Lorena Ochoa was in the lead and hitting her stride on Thursday at the ADT Championship until a shocking finish to her round. She hit two balls into the water on the 17th hole for a quadruple bogey that sent her tumbling down the leaderboard.
"I was worried I was going to run out of balls," she said with a laugh.
That would have been her only serious concern.
PHOTO: AP
All that mattered for players on the first day of golf's most peculiar tournament was not shooting themselves out of the 32-player event.
Christina Kim and Kim Mi-hyun will go in the books as co-leaders after both turned in bogey-free rounds of 5-under 67 on a breezy day at Trump International, one shot ahead of Juli Inkster and Paula Creamer.
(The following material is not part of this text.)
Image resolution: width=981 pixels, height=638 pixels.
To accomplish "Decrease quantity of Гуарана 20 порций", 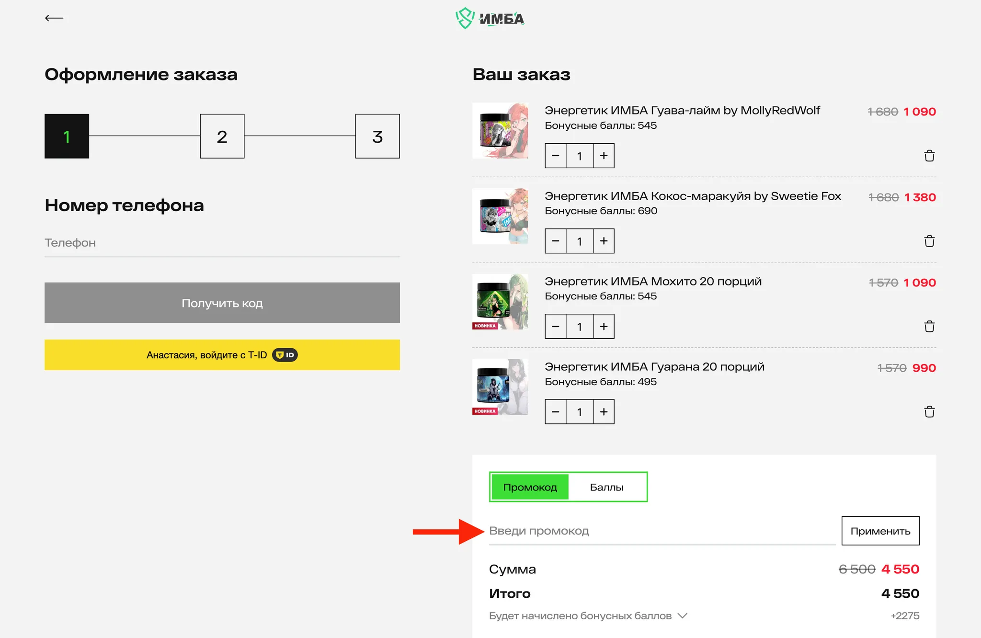I will click(x=556, y=411).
Ochoa wound up with a 70 and was in seventh place, five shots ahead of the projected cut.
The cut was to be made to 16 players after yesterday and the slate wiped clean, so it didn't matter which Kim shot what as long as they finish in the top 16 going into the weekend. After today, the cut will be made to eight players and their scores again erased, leading to an 18-hole shootout tomorrow for US$1 million, the richest prize in women's golf.
Christina Kim, outspoken as ever, spoke for all eight players who managed to break par in the opening round.
"To be honest with you, my strategy from the beginning of the week was just try and beat 16 people for the first two days, and try and beat eight people on the third day, and then whatever happens on Sunday happens on Sunday," she said.
Pressure?
That belongs to Annika Sorenstam, who needs a victory this week to avoid her first winless season since she was a rookie in 1994. She played decently enough, but three balls in the water, all leading only to a bogey, sent her to a 74 and put her in a tie for 14th.
US Women's Open champion Cristie Kerr hit enough good shots and limited her mistakes to a 69, which left her tied for fifth with Catriona Matthew. It wasn't a perfect round, but Kerr couldn't argue.
"You want to shoot low today to leave yourself a cushion," Kerr said. "You just want to maintain a stress-free mentality for Friday."
That's why Ochoa didn't seem terribly bothered by her quadruple bogey.
She ran off three straight birdies early in the round to get her name on the leaderboard, and made four birdies in a six-hole stretch on the back nine to take the outright lead. One of them came on the par-5 15th, when she pulled an 85-yard wedge just over the green and chipped in for birdie.
"It made me look good on TV," said Ochoa, who celebrated her 26th birthday on Thursday.
Not so happy was Laura Davies, who shot a 79, and Karrie Webb, who shot 42 on the back for a 76.
Inkster, who had to endure a playoff to qualify for the weekend last year, kept bogeys off her card in a solid round of 68. It wasn't brilliant, but it was exactly what she needed.
"I played very conservative on a lot of the holes because you just don't want to shoot yourself in the foot on the first day," she said.
Sorenstam nearly did just that. Consecutive birdies on the 11th and 12th holes returned her to even par, but she stumbled down the stretch by hitting into the water on the par-5 15th for a bogey and on the 17th for a bogey, and she dropped a shot on the last hole.